TASK STATEMENT:
Nothing in the entries may change when they are transcribed.

[Stored data entries]
++++++
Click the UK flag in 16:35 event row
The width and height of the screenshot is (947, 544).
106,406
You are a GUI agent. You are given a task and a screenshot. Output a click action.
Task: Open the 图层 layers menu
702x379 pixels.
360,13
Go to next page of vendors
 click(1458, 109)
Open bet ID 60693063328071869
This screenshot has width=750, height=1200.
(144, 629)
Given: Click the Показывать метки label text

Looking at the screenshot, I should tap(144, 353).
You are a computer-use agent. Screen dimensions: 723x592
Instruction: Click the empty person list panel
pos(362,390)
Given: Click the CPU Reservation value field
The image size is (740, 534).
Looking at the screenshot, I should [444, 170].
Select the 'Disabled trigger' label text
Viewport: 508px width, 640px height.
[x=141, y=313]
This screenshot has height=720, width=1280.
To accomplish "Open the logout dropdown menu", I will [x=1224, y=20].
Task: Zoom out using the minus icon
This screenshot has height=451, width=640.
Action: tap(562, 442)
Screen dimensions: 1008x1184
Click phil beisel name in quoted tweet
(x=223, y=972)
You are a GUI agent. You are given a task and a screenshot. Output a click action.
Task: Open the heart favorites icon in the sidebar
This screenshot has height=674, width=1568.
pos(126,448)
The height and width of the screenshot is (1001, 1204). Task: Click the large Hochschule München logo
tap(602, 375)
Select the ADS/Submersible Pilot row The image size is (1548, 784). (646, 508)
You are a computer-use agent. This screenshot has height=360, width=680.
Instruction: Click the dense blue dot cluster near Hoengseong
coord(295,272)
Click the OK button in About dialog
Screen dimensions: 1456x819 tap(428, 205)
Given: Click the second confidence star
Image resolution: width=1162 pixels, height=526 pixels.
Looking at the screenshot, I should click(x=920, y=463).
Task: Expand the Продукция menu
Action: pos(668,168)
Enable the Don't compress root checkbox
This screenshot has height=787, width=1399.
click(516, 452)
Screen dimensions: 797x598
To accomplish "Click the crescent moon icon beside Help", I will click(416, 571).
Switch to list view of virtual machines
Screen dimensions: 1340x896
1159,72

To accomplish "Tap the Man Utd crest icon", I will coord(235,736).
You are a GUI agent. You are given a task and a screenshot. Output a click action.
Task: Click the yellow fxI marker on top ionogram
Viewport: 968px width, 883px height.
++++++
SOLUTION FOR THIS EXERCISE:
Click the UK flag in 16:35 event row
The width and height of the screenshot is (947, 544).
106,406
You are a GUI agent. You are given a task and a screenshot. Output a click action.
Task: Open the 图层 layers menu
702x379 pixels.
360,13
Go to next page of vendors
 click(1458, 109)
Open bet ID 60693063328071869
This screenshot has width=750, height=1200.
(144, 629)
Given: Click the Показывать метки label text

Looking at the screenshot, I should tap(144, 353).
You are a computer-use agent. Screen dimensions: 723x592
Instruction: Click the empty person list panel
pos(362,390)
Given: Click the CPU Reservation value field
The image size is (740, 534).
Looking at the screenshot, I should [444, 170].
Select the 'Disabled trigger' label text
Viewport: 508px width, 640px height.
[x=141, y=313]
This screenshot has height=720, width=1280.
To accomplish "Open the logout dropdown menu", I will [x=1224, y=20].
Task: Zoom out using the minus icon
This screenshot has height=451, width=640.
Action: tap(562, 442)
Screen dimensions: 1008x1184
Click phil beisel name in quoted tweet
(x=223, y=972)
You are a GUI agent. You are given a task and a screenshot. Output a click action.
Task: Open the heart favorites icon in the sidebar
This screenshot has height=674, width=1568.
pos(126,448)
The height and width of the screenshot is (1001, 1204). Task: Click the large Hochschule München logo
tap(602, 375)
Select the ADS/Submersible Pilot row The image size is (1548, 784). (646, 508)
You are a computer-use agent. This screenshot has height=360, width=680.
Instruction: Click the dense blue dot cluster near Hoengseong
coord(295,272)
Click the OK button in About dialog
Screen dimensions: 1456x819 tap(428, 205)
Given: Click the second confidence star
Image resolution: width=1162 pixels, height=526 pixels.
Looking at the screenshot, I should click(x=920, y=463).
Task: Expand the Продукция menu
Action: pos(668,168)
Enable the Don't compress root checkbox
This screenshot has height=787, width=1399.
click(516, 452)
Screen dimensions: 797x598
To accomplish "Click the crescent moon icon beside Help", I will click(416, 571).
Switch to list view of virtual machines
Screen dimensions: 1340x896
1159,72

To accomplish "Tap the Man Utd crest icon", I will coord(235,736).
You are a GUI agent. You are given a task and a screenshot. Output a click action.
Task: Click the yellow fxI marker on top ionogram
Viewport: 968px width, 883px height.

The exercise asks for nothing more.